Hi there, I’m looking for help validating my approach.
I’m currently implementing a full-text search via NGram. Each row in the collection will have a field called description
and the goal is to search the collection based on that field.
My index:
q.CreateIndex({
name: 'transactionsByDescription',
terms: [
{ binding: 'search' }
],
source: {
collection: q.Collection('transactions'),
fields: {
search: q.Query(
q.Lambda(
'transaction',
q.NGram(
q.LowerCase(
q.Select(['data', 'description'], q.Var('transaction'))
),
3,
3
)
)
)
}
}
});
Now, I’m trying to test what the query will be via the Shell on the dashboard. Currently, I only have one data on the transactions collection
, the description is Testing Only
. The user will provide a search string, in the example below, the search string is Test
.
The NGram produced will be ["tes", "est", "sti", "tin", "ing"]

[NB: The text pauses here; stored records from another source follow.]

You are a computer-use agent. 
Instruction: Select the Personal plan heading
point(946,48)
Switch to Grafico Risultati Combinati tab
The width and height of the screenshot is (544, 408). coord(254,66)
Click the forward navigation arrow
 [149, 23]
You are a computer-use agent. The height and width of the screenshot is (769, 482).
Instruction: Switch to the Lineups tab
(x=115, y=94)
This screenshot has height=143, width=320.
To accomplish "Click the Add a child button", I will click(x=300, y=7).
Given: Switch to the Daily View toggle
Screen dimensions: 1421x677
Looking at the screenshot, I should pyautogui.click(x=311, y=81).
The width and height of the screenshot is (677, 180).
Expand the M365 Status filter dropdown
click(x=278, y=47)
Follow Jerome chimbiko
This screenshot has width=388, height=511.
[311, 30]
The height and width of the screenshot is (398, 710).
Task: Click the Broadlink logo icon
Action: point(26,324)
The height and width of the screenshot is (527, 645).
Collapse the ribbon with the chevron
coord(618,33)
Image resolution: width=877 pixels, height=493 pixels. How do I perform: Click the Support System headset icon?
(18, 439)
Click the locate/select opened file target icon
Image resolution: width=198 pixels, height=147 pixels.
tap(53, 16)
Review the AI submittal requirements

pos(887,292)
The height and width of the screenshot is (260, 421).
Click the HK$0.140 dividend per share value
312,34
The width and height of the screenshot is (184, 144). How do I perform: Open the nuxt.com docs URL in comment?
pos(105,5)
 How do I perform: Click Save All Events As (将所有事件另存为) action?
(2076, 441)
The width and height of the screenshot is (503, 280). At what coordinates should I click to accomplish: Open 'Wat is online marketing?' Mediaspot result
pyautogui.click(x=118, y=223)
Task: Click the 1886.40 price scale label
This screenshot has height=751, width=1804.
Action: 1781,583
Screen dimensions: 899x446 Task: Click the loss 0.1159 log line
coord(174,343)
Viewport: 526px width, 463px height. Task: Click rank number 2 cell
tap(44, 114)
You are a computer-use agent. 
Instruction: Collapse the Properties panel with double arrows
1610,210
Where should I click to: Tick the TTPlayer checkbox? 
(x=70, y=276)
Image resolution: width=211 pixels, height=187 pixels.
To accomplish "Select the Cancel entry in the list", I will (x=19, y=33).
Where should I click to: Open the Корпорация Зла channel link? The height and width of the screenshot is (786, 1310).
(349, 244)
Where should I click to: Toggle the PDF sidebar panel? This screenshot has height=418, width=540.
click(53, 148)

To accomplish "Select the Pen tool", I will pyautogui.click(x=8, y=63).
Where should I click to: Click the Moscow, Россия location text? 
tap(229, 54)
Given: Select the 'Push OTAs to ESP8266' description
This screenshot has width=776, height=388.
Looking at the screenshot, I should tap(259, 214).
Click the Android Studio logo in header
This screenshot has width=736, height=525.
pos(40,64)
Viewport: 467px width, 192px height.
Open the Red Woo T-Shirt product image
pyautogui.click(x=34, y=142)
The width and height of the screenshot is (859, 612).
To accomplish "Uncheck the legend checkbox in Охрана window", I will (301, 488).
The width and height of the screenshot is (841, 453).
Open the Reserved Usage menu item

The way I do it is by splitting the search string
into NGram of 3 as well, and then looping through each of the items and then run Match
for that item.
Map(
NGram(
LowerCase('Testing'),
3,
3
),
Lambda(
'needle',
Paginate(
Match(
Index('transactionsByDescription'),
Var('needle')
)
)
)
)
Since there were 5 NGrams produced, this will loop 5 times and actually result in an array of 5 repeating references:
[
{
data: [Ref(Collection("transactions"), "278191047968817665")]
},
{
data: [Ref(Collection("transactions"), "278191047968817665")]
},
{
data: [Ref(Collection("transactions"), "278191047968817665")]
},
{
data: [Ref(Collection("transactions"), "278191047968817665")]
},
{
data: [Ref(Collection("transactions"), "278191047968817665")]
}
]
Which is not the desirable result, I thought of doing
Distinct(
Map(
NGram(
LowerCase('Testing'),
3,
3
),
Lambda(
'needle',
Select(
['data'],
Paginate(
Match(
Index('transactionsByDescription'),
Var('needle')
)
)
)
)
)
)
Which will now result in the following array:
[
[Ref(Collection("transactions"), "278191047968817665")]
]
There are no repeating items which is the desired result. I think my approach is incorrect, particularly because the paginate is inside the lambda, and I actually want to implement pagination on this with size of 10, I think this approach will not work with that.